Leia a íntegra da nota do CREA-SP:
Nota ao Guia da Cerveja
O Conselho Regional de Engenharia e Agronomia do Estado de São Paulo (Crea-SP) vem a público reafirmar seu compromisso com a proteção da sociedade, a segurança dos processos produtivos e a valorização do exercício profissional na área tecnológica, sempre pautado pelo diálogo institucional e pelo respeito às decisões do Poder Judiciário.
A atuação do Crea-SP tem caráter essencialmente preventivo e orientativo, buscando assegurar que atividades técnicas com potencial de impacto à saúde, à segurança e à integridade física da população sejam conduzidas por profissionais legalmente habilitados, com formação adequada e responsabilidade técnica definida.
No caso da produção cervejeira, reconhece-se a relevância econômica e cultural do setor, ao mesmo tempo em que se destaca que o processo produtivo envolve etapas de natureza técnica complexa, que demandam conhecimento especializado. A fabricação de cerveja compreende operações que envolvem controle de processos físico-químicos, dimensionamento e operação de equipamentos industriais, controle de qualidade, automação e gestão de resíduos, elementos que dialogam diretamente com competências típicas da Engenharia, especialmente da Engenharia Química.

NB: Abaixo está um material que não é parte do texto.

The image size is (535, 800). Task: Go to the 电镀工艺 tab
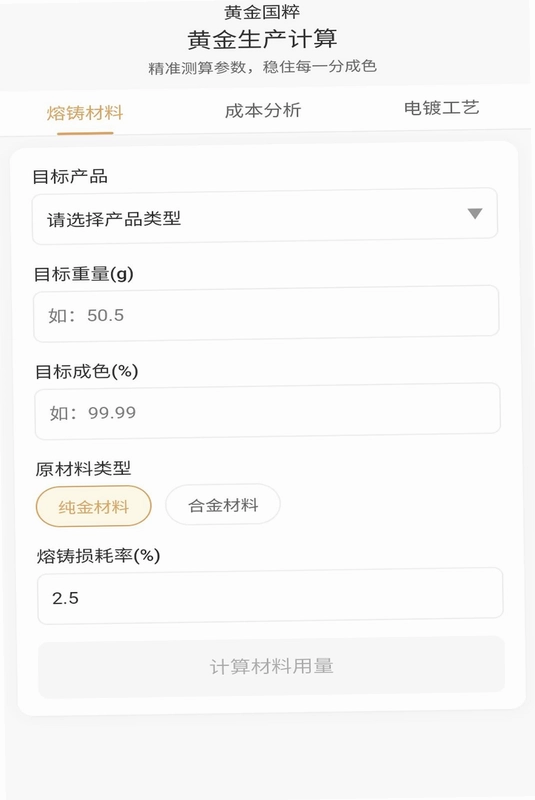(441, 108)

Atividades como o cálculo de insumos com base em princípios de estequiometria e balanços de massa, o dimensionamento de tanques de fermentação e trocadores de calor, bem como o controle rigoroso de variáveis operacionais, exigem domínio de áreas como Transferência de Calor e Massa, Operações Unitárias, Mecânica dos Fluidos e Controle de Processos. Tais atribuições encontram respaldo nas disposições da Resolução nº 218/1973 do Conselho Federal de Engenharia e Agronomia (Confea), que estabelece as competências profissionais relacionadas à supervisão, planejamento, projeto, operação e controle de processos industriais, inclusive na indústria de alimentos.
Nesse contexto, a presença de responsável técnico não se configura como exigência meramente formal, mas como instrumento de garantia à sociedade de que tais atividades serão conduzidas sob critérios técnicos adequados, mitigando riscos e assegurando a qualidade dos produtos e a segurança das operações.

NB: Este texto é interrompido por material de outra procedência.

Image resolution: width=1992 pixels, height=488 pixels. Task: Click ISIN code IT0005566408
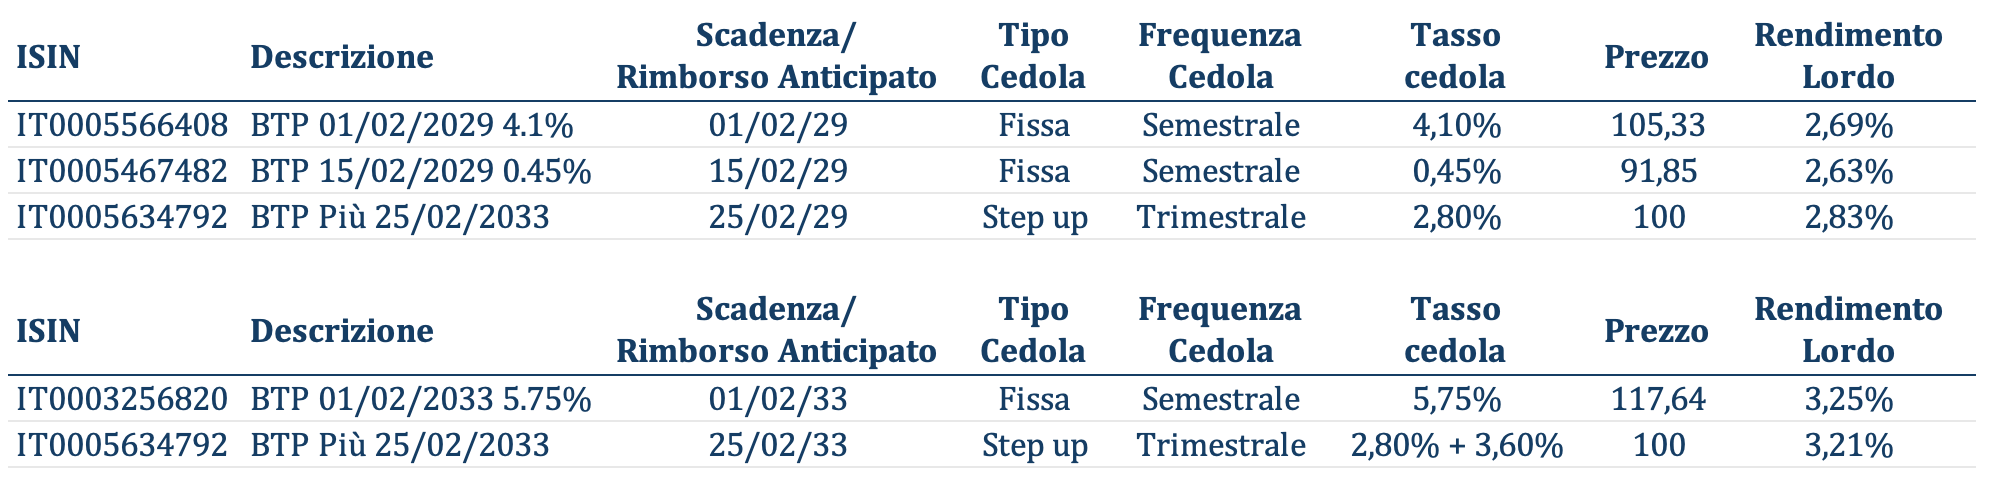(x=122, y=126)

Além disso, em razão da própria natureza dessas atividades, que pressupõem a atuação de profissional habilitado, entende-se que a pessoa jurídica que as desenvolve deve estar sujeita ao registro no Conselho profissional competente, justamente para assegurar a vinculação de responsável técnico regularmente habilitado, em conformidade com a legislação vigente.
O Crea-SP reitera seu respeito às decisões judiciais e permanece à disposição para o diálogo institucional, contribuindo tecnicamente para o aprimoramento das interpretações e para a construção de soluções que conciliem o desenvolvimento econômico com a necessária proteção da sociedade.